Gli individui ad alta qualifica professionale mostrano una percezione dei benefici del commercio internazionale fortemente influenzata dalla tipologia di comunità in cui vivono. In regioni specializzate in fasi di produzione poco avanzate, gli individui altamente qualificati hanno una percezione del commercio internazionale negativa, analoga a quella degli individui a bassa qualifica professionale. In regioni specializzate in fasi di produzione avanzate, invece, gli individui più professionalmente qualificati percepiscono il commercio internazionale in maniera sensibilmente migliore. Questo risultato è coerente con l’idea che l’integrazione commerciale generi i maggiori costi nelle comunità specializzate in fasi produttive meno avanzate, riducendo il benessere di tutta la popolazione, indipendentemente dalla qualifica professionale individuale.
In maniera analoga, nelle regioni più chiuse al commercio internazionale, gli individui altamente qualificati percepiscono il commercio internazionale negativamente. Questa categoria di individui aumenta il supporto all’integrazione economica tra nazioni quando vivono in comunità a più elevata intensità di commercio con l’estero. Anche in questo caso, ciò è in linea con l’ipotesi che il commercio internazionale generi benefici individuali soprattutto per gli individui professionalmente più qualificati.
Considerati nel loro insieme, i risultati di questo studio mostrano come le comunità maggiormente ostili al commercio internazionale siano quelle escluse dalle reti del commercio, ed a bassa specializzazione in attività economiche avanzate.
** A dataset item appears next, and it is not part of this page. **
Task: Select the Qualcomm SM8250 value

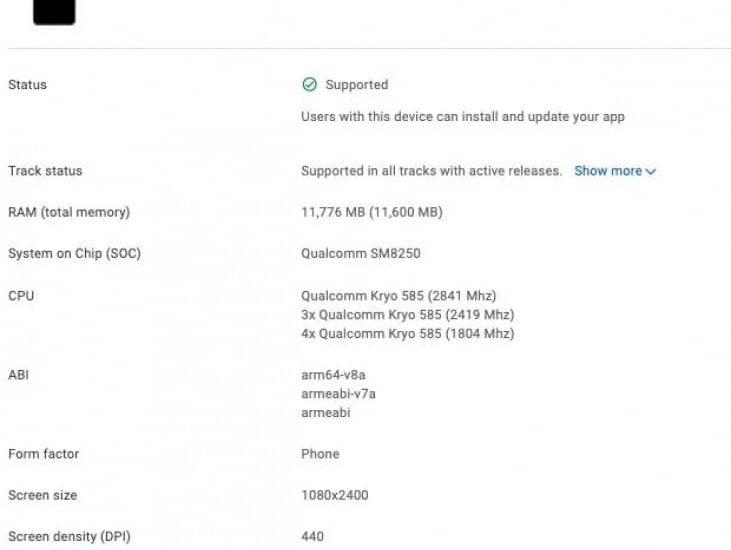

Il fatto che questo porti – insieme ad altri fattori – ad un aumento della domanda di protezionismo, e conseguentemente alla riduzione dell’integrazione economica tra paesi, genera effetti aggregati negativi sul benessere sociale. Politiche redistributive dei benefici dell’integrazione economica tra territori e gruppi di individui potrebbero mitigare questi effetti.
[1] WTO (2023). Trade Monitoring report, 2023. World Trade Organization.
[2] Perucca (2024). Individuals’ perception of trade and exposure to Global Value Chains: evidence from EU regions. Mimeo, available from the author upon request.